DOMINGOS

By María García Baranda - junio 10, 2018




Los domingos saben a humedad, a moho verdoso. Saben a nostalgia, a mordisco en la boca del estómago y a desazón. Y huelen a triste. Tan ingenuos somos que habiendo vivido ya cientos de ellos, con cada uno nos invade de nuevo la misma sensación de que todo termina. Aunque nada comience y nada acabe. Pero es que es domingo. 

Los domingos pareciera que el caos nos engulle por el desagüe. La añoranza es mayor, la soledad más honda y la melancolía toma forma puntiaguda y afilada. Echar de menos se hace con desgarro. Se llora con angustia y se padece la impotencia de lo que resulta  inamovible. Pero porque es domingo. 

Los domingos todo se ve más negro, como cuando te despiertas en medio de la noche y las preocupaciones son gigantes que amenazan la vida. Las faltas se agudizan y los fallos cometidos son tan imperdonables que hasta nos flagelamos el alma. Solo porque es domingo.

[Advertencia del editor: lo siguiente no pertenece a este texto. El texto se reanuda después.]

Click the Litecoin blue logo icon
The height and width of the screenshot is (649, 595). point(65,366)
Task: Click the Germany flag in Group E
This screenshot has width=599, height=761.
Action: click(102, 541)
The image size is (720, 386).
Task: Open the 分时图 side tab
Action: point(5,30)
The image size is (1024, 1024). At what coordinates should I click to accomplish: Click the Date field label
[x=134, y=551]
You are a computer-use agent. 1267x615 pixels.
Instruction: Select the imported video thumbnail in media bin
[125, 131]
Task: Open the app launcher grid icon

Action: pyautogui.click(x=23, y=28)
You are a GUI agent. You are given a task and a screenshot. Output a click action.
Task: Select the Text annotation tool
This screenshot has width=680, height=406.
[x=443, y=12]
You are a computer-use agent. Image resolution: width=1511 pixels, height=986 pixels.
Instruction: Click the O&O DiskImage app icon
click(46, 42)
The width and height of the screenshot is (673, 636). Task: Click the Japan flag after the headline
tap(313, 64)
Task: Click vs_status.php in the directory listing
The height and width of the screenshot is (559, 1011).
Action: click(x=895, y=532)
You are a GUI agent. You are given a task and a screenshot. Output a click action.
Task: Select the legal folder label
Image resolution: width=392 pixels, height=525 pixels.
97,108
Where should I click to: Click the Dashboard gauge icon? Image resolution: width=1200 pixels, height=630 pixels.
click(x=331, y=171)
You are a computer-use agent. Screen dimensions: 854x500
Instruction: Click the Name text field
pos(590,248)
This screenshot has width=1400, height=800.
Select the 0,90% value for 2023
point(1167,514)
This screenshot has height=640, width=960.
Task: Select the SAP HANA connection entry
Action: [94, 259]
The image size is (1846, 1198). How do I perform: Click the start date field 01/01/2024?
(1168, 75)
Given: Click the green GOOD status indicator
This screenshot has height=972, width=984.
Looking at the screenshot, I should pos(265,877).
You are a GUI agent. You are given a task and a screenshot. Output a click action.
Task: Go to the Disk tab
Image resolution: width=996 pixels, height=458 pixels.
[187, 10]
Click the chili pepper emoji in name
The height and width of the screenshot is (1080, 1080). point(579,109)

No hay domingos apenas en los que no nos llueva, ¿os habéis dado cuenta? ¿Cuántos son?, ¿acaso nueve al año? Y es que el domingo se hizo por un par de razones. La primera de todas es abrazar el alma, la propia. Y con ello extender el abrazo todo cuanto podamos. Y decirnos de paso cuánto es que nos queremos, que eso es imprescindible. La segunda es mantenernos alerta con lo que no nos gusta. Y cambiarlo. Cambiarlo muy de veras. Que el domingo nos pasa la factura y nos señala aquello que nos hace felices. Y lo que no, también.